Monday, May 08, 2006

Warming the Cockles of My Heart

After watching the academic standards of our local public high school slip steadily downhill, and realizing that $10K/per year for the local Catholic high school just wasn't within our budget, Hubs and I applied for an interdistrict transfer for DS#2 because, sad to say, even the best high school in our district is only somewhat better than our local school. If I'm going to be inconvenienced, it had better be worth my while!

The trick is to find a class offered in the new district that is not offered in ours. We considered Latin, but DS#2 is already through one year of high school Spanish and is doing very well. Considering the problems he has with language in general, we want to encourage his success. The answer, provided by the friends who guided us in the process, was a class called "Oral Interpretation." Offered under the Drama Department, Oral Interpretation involves public speaking, but also listening to and learning from how other people present information and arguments. Since DS#2 is a "mush-mouth" (I'm always after him to slow down and enunciate), practicing public speaking is not a bad idea. And analyzing speeches by actors, politicians, newscasters, and others isn't a bad skill to have either.

DS#2's application was accepted and we saw the counselor at his new high school last Friday to choose his classes for the coming year. They're pretty standard sophomore classes: English 2, Spanish 2, PE 2, Chemistry, Geometry, and Oral Interpretation. I thought about asking if he could repeat World History since his current class is pretty much a waste of time, but I didn't. He has to maintain a "B" average to stay in the school, which means he can't have the "sophomore slump" DS#1 and DD#1 had at our local public high school when they realized they just didn't have to work hard to get passing grades.

The counselor warned DS#2 about the teacher for Oral Interpretation.
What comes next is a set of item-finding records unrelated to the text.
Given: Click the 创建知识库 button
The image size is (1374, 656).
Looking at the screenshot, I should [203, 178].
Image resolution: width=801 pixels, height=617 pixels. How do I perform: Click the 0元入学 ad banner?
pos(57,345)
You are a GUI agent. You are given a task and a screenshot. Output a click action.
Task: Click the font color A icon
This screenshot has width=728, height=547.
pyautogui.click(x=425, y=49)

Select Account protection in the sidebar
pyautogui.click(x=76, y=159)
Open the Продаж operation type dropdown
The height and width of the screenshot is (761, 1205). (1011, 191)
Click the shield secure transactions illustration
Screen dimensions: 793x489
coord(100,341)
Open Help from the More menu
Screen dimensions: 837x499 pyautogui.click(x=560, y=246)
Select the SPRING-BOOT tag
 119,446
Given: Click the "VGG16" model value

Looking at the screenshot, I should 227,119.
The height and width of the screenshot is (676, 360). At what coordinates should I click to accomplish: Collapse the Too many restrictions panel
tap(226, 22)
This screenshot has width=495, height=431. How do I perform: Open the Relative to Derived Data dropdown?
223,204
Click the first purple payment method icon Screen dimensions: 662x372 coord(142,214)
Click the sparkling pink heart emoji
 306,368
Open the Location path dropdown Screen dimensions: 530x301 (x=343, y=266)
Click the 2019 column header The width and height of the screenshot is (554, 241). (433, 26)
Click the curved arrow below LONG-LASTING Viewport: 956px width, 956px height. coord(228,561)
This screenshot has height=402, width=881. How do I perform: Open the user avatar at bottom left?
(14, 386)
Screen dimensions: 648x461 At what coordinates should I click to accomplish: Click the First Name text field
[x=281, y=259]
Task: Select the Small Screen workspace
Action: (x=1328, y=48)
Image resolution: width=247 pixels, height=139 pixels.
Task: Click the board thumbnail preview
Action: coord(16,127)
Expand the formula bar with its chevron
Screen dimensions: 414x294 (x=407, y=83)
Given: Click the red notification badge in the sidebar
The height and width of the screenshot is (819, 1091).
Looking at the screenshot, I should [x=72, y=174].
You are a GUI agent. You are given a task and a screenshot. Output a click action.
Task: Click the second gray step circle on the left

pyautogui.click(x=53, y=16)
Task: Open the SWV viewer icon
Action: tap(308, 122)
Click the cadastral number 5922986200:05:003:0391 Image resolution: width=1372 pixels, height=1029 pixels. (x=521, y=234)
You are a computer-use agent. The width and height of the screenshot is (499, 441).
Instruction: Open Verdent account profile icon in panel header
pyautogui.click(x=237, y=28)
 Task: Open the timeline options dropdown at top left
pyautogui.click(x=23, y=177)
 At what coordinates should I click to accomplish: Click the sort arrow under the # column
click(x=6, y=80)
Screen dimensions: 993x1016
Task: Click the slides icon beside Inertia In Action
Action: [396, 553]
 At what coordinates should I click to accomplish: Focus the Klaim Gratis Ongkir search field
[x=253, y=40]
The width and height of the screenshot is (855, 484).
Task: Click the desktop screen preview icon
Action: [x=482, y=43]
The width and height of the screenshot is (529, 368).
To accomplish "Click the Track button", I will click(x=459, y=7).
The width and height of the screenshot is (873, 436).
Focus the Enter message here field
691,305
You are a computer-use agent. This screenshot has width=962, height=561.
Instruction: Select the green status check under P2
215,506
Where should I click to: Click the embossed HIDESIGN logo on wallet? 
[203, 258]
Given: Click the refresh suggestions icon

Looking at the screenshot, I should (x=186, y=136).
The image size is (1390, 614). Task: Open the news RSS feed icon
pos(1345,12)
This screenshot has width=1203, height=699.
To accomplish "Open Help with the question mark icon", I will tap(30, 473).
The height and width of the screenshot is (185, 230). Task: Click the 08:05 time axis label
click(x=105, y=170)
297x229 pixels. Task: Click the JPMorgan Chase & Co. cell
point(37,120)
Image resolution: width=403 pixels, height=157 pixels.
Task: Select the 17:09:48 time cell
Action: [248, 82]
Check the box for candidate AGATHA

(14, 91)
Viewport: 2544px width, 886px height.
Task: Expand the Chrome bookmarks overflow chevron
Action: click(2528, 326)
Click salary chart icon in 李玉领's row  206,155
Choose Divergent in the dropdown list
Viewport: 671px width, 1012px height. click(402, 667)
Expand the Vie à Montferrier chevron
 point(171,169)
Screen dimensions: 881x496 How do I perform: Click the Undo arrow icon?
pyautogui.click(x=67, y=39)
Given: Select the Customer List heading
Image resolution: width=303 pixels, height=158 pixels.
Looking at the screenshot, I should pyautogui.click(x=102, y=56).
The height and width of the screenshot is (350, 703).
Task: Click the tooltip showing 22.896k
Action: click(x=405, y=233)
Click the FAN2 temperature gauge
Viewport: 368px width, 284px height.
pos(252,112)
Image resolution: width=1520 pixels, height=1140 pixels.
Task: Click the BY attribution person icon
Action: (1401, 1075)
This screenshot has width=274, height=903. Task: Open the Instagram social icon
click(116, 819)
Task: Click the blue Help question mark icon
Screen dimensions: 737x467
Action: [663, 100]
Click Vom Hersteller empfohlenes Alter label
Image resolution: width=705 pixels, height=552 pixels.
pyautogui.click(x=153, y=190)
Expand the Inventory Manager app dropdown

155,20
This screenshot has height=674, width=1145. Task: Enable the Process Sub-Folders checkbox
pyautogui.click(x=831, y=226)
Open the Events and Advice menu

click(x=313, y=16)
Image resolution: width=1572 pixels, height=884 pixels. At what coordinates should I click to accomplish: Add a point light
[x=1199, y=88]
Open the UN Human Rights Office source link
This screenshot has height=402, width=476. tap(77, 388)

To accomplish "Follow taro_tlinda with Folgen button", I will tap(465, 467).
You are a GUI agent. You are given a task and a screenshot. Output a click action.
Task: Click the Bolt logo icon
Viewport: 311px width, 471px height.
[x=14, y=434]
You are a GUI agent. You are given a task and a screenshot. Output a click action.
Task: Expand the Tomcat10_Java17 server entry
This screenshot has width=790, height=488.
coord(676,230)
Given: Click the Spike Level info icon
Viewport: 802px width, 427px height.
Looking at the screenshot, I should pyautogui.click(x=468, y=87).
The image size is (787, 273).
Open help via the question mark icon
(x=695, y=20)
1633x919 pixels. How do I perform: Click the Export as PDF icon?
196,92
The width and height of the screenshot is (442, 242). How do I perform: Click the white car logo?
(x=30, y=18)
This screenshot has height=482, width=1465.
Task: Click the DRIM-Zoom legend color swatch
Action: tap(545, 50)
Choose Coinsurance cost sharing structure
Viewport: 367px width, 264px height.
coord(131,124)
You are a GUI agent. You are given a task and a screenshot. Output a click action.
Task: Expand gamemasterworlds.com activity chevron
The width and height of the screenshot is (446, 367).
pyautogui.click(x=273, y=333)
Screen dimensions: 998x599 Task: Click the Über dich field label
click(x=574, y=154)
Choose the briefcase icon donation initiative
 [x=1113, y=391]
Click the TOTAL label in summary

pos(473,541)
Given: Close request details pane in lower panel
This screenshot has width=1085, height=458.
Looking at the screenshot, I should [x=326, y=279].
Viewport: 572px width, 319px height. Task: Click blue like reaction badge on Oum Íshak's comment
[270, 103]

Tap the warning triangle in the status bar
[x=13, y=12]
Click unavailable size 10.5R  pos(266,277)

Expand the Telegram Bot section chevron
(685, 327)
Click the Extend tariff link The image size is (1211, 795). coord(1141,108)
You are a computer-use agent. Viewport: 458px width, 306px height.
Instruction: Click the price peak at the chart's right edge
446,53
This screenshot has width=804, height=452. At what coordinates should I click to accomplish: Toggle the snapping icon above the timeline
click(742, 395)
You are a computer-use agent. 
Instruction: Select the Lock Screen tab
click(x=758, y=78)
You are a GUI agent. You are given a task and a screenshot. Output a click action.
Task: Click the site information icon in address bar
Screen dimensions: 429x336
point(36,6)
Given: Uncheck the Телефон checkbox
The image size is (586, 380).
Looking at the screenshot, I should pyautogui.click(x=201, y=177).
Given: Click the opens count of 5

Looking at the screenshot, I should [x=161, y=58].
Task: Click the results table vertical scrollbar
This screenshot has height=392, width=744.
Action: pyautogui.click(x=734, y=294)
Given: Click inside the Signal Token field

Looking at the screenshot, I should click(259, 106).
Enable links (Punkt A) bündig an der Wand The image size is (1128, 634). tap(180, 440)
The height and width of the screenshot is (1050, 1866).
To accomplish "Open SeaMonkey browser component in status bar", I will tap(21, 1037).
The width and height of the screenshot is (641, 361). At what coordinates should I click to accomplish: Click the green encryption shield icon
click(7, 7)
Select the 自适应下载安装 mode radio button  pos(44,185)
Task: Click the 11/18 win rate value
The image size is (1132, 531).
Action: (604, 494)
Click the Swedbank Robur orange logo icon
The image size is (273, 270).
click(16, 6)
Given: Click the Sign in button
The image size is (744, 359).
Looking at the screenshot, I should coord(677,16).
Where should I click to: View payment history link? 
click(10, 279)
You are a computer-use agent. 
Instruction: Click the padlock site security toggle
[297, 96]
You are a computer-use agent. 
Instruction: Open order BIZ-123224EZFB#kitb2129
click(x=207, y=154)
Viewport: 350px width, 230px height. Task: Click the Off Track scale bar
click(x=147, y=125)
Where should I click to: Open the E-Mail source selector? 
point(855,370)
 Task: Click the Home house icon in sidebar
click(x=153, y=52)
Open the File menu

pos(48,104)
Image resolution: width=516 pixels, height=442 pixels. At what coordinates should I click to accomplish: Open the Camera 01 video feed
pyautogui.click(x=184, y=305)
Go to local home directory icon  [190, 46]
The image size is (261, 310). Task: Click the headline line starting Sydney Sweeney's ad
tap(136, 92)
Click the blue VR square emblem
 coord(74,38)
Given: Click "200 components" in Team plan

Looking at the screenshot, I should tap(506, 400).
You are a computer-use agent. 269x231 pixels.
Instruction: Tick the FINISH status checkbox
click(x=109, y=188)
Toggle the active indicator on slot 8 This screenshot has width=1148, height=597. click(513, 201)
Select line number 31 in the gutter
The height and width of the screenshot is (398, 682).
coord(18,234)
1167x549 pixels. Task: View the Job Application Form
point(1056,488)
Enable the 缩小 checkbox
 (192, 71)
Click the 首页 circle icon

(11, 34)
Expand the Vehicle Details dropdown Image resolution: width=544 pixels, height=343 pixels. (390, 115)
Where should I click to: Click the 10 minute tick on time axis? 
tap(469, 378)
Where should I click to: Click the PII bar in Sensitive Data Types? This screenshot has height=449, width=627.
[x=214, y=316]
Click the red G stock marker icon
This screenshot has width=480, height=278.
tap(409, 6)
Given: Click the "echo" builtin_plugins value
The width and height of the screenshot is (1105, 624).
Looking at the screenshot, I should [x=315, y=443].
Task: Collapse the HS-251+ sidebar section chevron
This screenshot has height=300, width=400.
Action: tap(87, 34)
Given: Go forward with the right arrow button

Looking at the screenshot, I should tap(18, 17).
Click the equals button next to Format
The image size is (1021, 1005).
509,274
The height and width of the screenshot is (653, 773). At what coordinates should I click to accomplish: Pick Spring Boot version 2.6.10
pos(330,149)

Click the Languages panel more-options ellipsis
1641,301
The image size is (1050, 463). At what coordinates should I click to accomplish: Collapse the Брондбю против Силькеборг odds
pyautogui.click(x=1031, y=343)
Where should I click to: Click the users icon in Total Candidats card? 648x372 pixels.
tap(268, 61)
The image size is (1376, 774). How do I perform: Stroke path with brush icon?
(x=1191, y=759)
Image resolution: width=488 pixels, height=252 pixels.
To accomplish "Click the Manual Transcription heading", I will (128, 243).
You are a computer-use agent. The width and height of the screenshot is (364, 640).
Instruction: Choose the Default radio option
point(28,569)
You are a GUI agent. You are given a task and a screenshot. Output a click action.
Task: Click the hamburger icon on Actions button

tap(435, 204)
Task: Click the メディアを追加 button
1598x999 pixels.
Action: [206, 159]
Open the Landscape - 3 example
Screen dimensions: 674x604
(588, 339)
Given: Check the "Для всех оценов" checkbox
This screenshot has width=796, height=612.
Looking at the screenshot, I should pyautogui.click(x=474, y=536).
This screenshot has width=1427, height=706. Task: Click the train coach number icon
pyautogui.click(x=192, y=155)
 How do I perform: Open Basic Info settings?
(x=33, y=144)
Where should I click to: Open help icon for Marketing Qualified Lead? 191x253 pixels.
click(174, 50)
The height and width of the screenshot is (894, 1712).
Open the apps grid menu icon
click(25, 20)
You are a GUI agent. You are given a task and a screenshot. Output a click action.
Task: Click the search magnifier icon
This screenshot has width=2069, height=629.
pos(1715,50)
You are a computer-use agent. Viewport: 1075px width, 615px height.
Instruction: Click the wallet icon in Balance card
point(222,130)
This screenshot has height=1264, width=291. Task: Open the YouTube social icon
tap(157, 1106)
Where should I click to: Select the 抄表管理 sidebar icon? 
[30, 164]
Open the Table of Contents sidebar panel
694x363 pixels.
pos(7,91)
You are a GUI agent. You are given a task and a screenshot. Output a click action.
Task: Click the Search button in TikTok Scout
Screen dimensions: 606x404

She's very strict, very exacting, expects her students to do things her way, and they must go to every competition during the year, no matter what else is planned for the event. The counselor said, "If there's a competition the same day as your sister's wedding, you go to the competition." Fortunately, the English teacher DS#2 has now (I requested he be moved to Advanced Freshman English because he was getting an "A" without working too hard) is much the same way.

But what really warmed the cockles of my heart was one of the counselor's final statements: "It's cool to be smart in this school. Football players take drama and AP classes. It's cool to behave well, too." That's why we're here. This attitude is what the Administration, the teachers, and the parents expect from the students, so the students expect it themselves. It's the attitude that has slowly disappeared, drop by drop, student by student, from our local public high school.

Part of me feels guilty for pulling DS#2 out, thereby eliminating another drop. But while Hubs and I can fight the good fight, DS#2 has only one chance at high school. We could keep him at the local high school, expose him to the fights, the foul language, the teachers who are too busy merely trying to keep order to teach, and load him up with enrichment programs and classes at the local community college. Or we can send him to a high-quality school and still fight the good fight politically, for all the kids whose parents can't or won't. We won't be able to hold the Administration accountable with quite the same moral authority, but, on the other hand, we won't have to worry (too much) about retaliation against him. (Although we will have to petition for the interdistrict transfer each year for him and for DD#2 next year when she is in 8th Grade.)